The Ultimate Act of Love: Living Organ DonationReleased: Fri 23-Jan-2009, 13:00 ET In the U.S. today, over 98,000 people of all ages are waiting to receive a donated liver, kidney, heart, or other organ to give them a second chance at life. The good news is that organ donation is on the rise, though need still far outstrips demand, particularly among minority populations whose donation rates remain below the national average. Three-quarters of transplants are from individuals whose organs are donated at their death as a last act of love by the donors themselves or their families. Today, a growing number of people actually see the result of their ultimate gift of love. They are living organ donors, and they make possible over one-fifth of all transplants each year. But who become a living donor and why? What information do they need to guide their decision? Who should be involved in the decision? And how can nurses best help support the patients and family involved in the process? Those are exactly the kinds of questions JHUSON Associate Professors Marie Nolan, PhD, MPH, RN; and Laura Taylor, PhD, RN, have been asking and answering in their groundbreaking research focused on the physical and emotional impact of living donor decisions.

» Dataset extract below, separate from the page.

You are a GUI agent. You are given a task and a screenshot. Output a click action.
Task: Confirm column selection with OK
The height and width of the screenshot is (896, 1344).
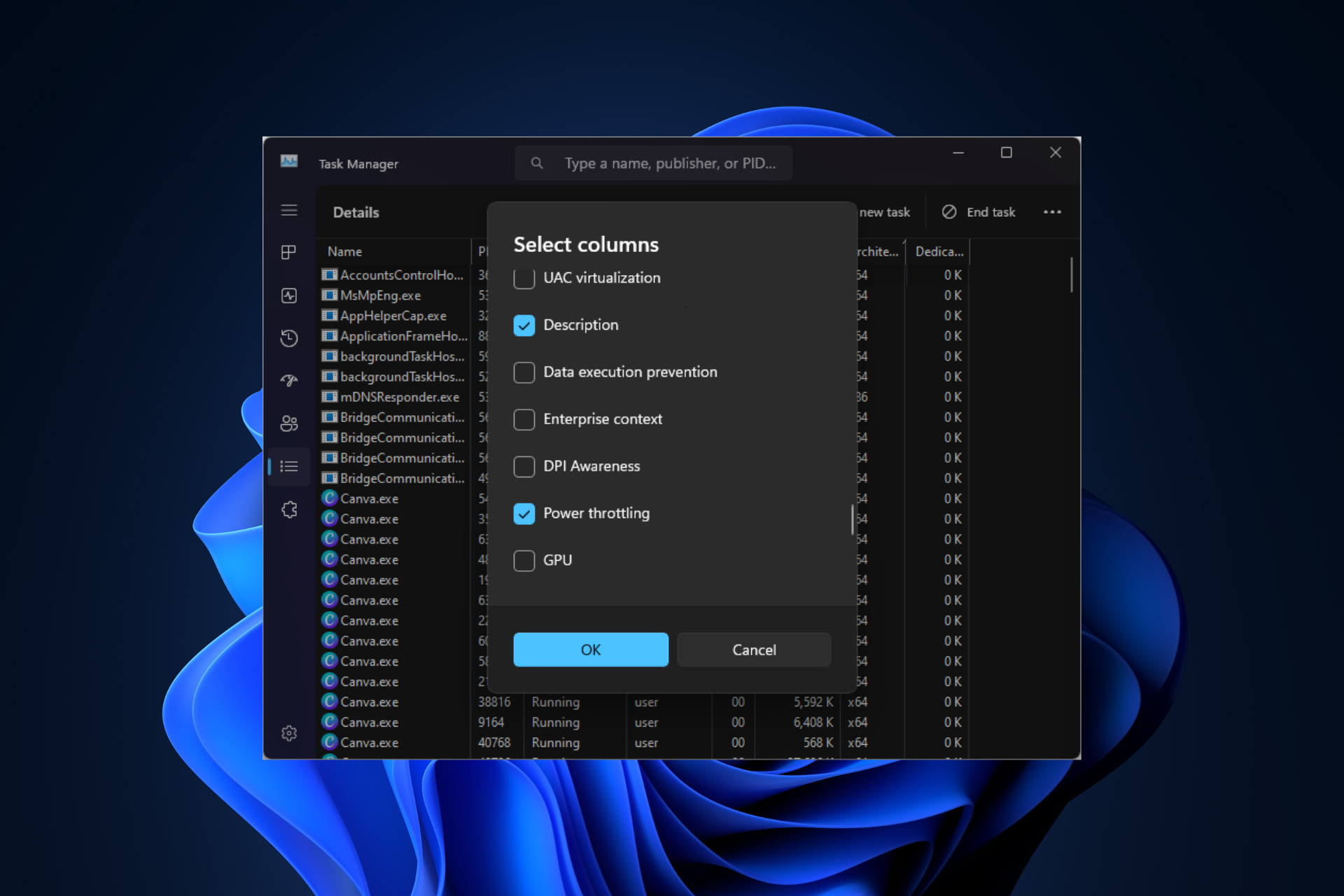pyautogui.click(x=590, y=650)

Nolan's work, which also informs the fields of bioethics and end-of-life caregiving, has explored the process of living kidney donation, from the initial decision through surgical recovery. Her findings will help guide living donor education and informed consent, providing nurses and other transplant professionals information to help donors negotiate the decision regarding donation and for those who do donate, the recovery process. Taylor's findings the first of their kind to be reported in the literature give nurses insight into working with the family of a living kidney donor, including the stress that she found often is reported by family caregivers of living kidney donors during postoperative recovery. To help better educate and prepare potential living organ donors and their families, she developed and is pilot testing the Living Donor Information Network for Caregivers (LINC), a web-based information and support intervention. "Every living kidney donor is so generous," says Taylor. "We want them and their families to feel confident in their decision and for those who do donate, supported in their recovery."
Nolan observes, "Research on living organ donor decision-making is exciting and rewarding because it has the potential to improve so many lives." Maybe that is why she and Taylor have been joined in this work by their JHUSON colleagues Drs. Benita Walton-Moss, Linda Rose, and Anne Belcher. Their research shows great promise to inform living donor decision support and care at home and around the world.